§ Your assignment:
After finding the line containing "Show Great packaging (2) reviews" below, please output that line and each following one through the line containing "Go to Dashboard", exactly as written.

§ Source records:
-- Opening Marker --

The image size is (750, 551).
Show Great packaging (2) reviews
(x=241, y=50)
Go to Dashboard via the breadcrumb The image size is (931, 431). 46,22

-- Closing Marker --
-- Opening Marker --

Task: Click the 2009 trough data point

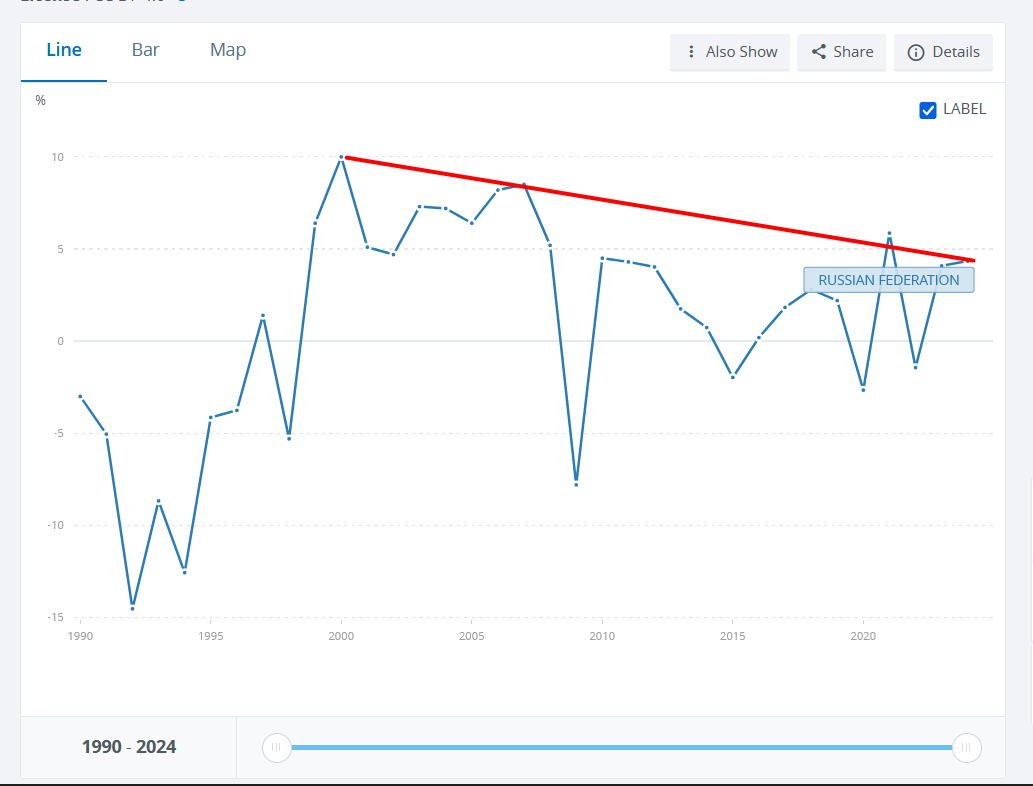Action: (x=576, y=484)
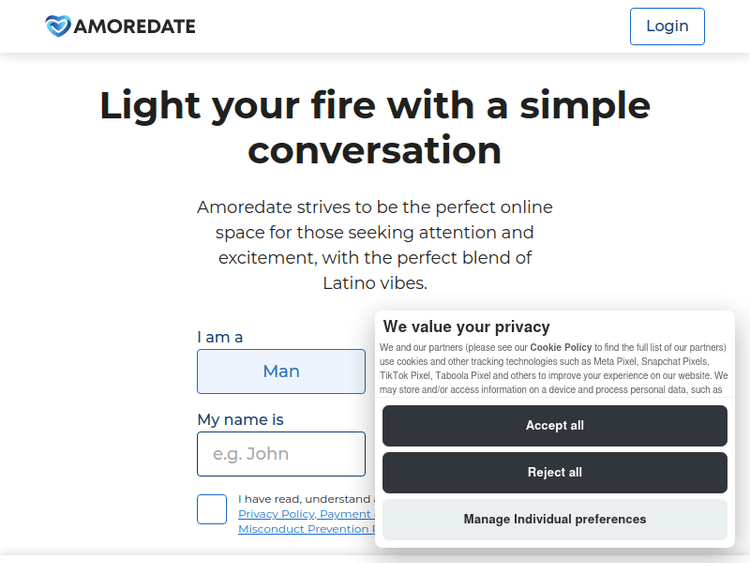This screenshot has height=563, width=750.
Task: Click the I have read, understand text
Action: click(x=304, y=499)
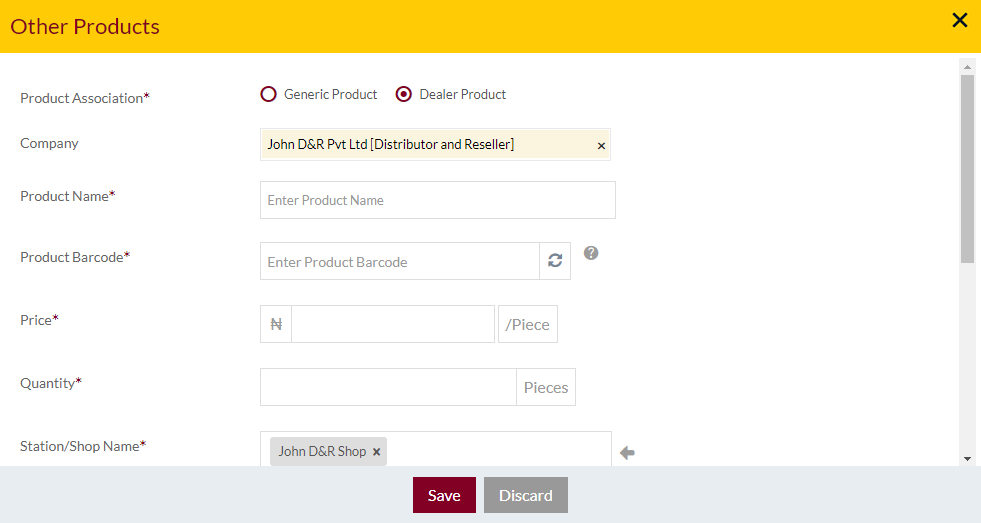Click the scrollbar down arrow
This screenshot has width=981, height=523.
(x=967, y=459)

-- Closing Marker --
-- Opening Marker --

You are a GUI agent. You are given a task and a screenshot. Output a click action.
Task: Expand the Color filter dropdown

-- Closing Marker --

§ Finished task:
Show Great packaging (2) reviews
(x=241, y=50)
Go to Dashboard via the breadcrumb The image size is (931, 431). 46,22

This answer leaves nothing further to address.